DATA FOR THE TASK:
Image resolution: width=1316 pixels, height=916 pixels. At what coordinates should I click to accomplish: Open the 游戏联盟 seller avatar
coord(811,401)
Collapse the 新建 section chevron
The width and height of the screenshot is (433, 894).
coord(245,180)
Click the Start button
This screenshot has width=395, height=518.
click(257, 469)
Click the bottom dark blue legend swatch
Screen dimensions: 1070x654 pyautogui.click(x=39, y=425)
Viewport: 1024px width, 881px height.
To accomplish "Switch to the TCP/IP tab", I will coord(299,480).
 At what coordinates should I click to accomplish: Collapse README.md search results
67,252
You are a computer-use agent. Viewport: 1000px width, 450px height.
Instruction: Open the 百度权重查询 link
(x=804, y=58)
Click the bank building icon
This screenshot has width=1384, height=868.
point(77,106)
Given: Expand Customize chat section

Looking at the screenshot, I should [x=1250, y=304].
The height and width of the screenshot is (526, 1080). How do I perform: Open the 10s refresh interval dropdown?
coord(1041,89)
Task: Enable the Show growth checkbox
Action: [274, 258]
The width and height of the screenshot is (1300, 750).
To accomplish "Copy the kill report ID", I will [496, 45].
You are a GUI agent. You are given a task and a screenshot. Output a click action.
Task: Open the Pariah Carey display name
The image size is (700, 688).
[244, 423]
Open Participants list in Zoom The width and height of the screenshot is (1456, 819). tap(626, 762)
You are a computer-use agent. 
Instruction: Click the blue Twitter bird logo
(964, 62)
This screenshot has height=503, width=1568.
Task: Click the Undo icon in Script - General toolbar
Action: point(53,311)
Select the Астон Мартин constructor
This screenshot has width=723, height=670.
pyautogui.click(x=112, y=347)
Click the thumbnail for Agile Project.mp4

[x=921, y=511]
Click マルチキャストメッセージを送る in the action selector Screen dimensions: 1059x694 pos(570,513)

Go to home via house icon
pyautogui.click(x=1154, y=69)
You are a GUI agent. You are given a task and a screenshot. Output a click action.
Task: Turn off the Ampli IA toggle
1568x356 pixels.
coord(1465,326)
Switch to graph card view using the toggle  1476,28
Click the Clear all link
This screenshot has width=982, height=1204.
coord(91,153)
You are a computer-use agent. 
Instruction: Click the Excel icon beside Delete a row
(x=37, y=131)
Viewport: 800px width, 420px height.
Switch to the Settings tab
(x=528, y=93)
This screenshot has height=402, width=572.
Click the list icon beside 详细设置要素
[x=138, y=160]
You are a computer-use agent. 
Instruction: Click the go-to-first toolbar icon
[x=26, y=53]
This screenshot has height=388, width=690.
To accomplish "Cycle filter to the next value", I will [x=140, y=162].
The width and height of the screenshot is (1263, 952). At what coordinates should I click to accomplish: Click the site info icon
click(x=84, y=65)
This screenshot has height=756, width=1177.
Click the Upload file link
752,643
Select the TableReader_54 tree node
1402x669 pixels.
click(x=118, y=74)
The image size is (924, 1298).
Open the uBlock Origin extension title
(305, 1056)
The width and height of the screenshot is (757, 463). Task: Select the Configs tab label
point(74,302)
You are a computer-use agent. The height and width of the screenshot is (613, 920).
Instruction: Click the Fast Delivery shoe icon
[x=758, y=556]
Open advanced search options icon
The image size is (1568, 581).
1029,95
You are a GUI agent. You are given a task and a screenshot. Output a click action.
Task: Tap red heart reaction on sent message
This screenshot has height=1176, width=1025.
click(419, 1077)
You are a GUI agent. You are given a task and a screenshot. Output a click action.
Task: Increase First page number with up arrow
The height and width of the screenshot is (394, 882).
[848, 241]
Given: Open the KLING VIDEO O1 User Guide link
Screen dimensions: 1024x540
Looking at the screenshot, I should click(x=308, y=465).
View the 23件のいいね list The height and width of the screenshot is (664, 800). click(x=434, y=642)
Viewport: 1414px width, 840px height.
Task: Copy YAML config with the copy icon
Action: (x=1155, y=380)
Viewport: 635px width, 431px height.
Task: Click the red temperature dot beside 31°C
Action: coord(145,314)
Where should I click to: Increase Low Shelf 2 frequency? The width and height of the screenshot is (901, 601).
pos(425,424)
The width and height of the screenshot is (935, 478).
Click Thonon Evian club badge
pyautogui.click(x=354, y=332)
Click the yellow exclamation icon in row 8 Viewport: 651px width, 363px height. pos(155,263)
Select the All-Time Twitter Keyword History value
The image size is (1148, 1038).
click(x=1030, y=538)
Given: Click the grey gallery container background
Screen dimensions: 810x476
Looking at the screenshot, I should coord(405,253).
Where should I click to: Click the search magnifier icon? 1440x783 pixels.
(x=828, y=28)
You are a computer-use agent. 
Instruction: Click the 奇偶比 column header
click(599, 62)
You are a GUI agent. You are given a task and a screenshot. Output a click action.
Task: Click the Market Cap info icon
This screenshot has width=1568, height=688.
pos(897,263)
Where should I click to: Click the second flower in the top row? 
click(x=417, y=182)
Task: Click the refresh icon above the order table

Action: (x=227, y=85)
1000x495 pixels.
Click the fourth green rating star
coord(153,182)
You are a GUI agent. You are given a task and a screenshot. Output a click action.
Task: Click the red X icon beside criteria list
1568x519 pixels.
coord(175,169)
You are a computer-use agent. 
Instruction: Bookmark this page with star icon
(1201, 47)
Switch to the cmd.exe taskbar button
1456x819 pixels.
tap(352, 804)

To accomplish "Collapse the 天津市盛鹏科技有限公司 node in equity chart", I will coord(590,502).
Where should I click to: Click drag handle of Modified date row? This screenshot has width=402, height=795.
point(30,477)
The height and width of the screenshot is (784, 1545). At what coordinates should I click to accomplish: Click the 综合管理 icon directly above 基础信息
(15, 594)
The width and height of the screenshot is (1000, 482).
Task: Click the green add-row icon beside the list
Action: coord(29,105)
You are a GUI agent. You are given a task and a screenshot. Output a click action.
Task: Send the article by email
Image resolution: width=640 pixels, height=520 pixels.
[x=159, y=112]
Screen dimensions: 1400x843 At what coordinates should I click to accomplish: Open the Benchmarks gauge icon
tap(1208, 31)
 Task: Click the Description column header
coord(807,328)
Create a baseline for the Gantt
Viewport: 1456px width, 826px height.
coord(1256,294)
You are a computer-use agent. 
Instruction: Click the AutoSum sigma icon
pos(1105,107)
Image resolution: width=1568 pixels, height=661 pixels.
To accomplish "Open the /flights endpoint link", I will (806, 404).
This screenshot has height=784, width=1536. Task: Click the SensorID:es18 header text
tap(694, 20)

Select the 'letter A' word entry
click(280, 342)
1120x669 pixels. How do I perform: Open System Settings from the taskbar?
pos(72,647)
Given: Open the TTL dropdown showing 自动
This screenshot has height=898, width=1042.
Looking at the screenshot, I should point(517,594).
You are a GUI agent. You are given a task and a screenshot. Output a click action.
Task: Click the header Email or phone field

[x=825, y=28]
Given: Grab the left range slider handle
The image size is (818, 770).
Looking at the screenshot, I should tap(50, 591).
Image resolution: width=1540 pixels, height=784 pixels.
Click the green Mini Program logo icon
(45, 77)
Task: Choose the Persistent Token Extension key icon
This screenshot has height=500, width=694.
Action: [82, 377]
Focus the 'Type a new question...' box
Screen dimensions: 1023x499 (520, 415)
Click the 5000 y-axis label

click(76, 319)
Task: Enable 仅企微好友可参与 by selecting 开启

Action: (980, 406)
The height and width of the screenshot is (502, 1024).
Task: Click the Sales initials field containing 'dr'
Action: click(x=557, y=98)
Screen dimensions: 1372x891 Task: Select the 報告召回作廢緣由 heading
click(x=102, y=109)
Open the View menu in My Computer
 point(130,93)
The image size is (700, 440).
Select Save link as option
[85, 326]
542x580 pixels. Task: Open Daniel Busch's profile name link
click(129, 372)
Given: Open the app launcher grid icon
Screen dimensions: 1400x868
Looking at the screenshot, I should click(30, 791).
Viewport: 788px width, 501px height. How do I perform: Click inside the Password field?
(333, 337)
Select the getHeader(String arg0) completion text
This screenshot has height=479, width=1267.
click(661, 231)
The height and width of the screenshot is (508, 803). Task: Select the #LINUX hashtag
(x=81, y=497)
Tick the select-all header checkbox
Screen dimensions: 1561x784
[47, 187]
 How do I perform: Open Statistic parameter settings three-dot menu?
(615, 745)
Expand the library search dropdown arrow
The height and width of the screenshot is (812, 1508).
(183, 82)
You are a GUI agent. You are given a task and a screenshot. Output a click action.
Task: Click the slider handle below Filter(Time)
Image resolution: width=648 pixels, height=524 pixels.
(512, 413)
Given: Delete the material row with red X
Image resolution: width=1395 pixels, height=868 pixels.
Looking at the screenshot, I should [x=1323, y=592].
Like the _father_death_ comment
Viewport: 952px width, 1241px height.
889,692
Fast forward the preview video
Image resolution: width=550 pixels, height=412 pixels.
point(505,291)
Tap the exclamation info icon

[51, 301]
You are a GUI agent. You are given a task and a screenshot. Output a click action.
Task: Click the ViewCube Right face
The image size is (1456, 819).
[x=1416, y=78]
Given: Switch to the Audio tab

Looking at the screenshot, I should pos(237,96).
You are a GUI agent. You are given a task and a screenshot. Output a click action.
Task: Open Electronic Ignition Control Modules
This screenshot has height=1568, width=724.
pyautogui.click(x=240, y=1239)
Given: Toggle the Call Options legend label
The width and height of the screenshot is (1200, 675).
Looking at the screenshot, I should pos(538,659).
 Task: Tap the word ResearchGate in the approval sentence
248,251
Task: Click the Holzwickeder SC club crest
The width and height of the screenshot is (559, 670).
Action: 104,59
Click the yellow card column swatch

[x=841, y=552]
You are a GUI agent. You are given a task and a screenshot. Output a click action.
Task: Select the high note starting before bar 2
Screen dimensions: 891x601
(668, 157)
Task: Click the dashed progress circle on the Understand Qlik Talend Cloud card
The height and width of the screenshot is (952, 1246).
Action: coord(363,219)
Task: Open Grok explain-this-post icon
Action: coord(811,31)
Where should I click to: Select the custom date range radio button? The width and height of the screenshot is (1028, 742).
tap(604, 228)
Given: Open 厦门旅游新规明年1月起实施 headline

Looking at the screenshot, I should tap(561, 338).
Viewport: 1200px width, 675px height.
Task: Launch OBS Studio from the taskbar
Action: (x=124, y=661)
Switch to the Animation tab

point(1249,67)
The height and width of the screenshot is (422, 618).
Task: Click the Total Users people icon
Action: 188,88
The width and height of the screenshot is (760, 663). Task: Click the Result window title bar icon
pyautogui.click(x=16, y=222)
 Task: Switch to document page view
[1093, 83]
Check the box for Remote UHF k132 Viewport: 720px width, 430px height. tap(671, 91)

TO BE DONE:
Could you turn the lines into a numbered list, starting at the first line and ending at the line that contains "Action: [274, 258]", with both of those included and blank lines dropped?

ANSWER TO THE EXERCISE:
1. Image resolution: width=1316 pixels, height=916 pixels. At what coordinates should I click to accomplish: Open the 游戏联盟 seller avatar
2. coord(811,401)
3. Collapse the 新建 section chevron
4. The width and height of the screenshot is (433, 894).
5. coord(245,180)
6. Click the Start button
7. This screenshot has width=395, height=518.
8. click(257, 469)
9. Click the bottom dark blue legend swatch
10. Screen dimensions: 1070x654 pyautogui.click(x=39, y=425)
11. Viewport: 1024px width, 881px height.
12. To accomplish "Switch to the TCP/IP tab", I will coord(299,480).
13.  At what coordinates should I click to accomplish: Collapse README.md search results
14. 67,252
15. You are a computer-use agent. Viewport: 1000px width, 450px height.
16. Instruction: Open the 百度权重查询 link
17. (x=804, y=58)
18. Click the bank building icon
19. This screenshot has width=1384, height=868.
20. point(77,106)
21. Given: Expand Customize chat section
22. Looking at the screenshot, I should [x=1250, y=304].
23. The height and width of the screenshot is (526, 1080). How do I perform: Open the 10s refresh interval dropdown?
24. coord(1041,89)
25. Task: Enable the Show growth checkbox
26. Action: [274, 258]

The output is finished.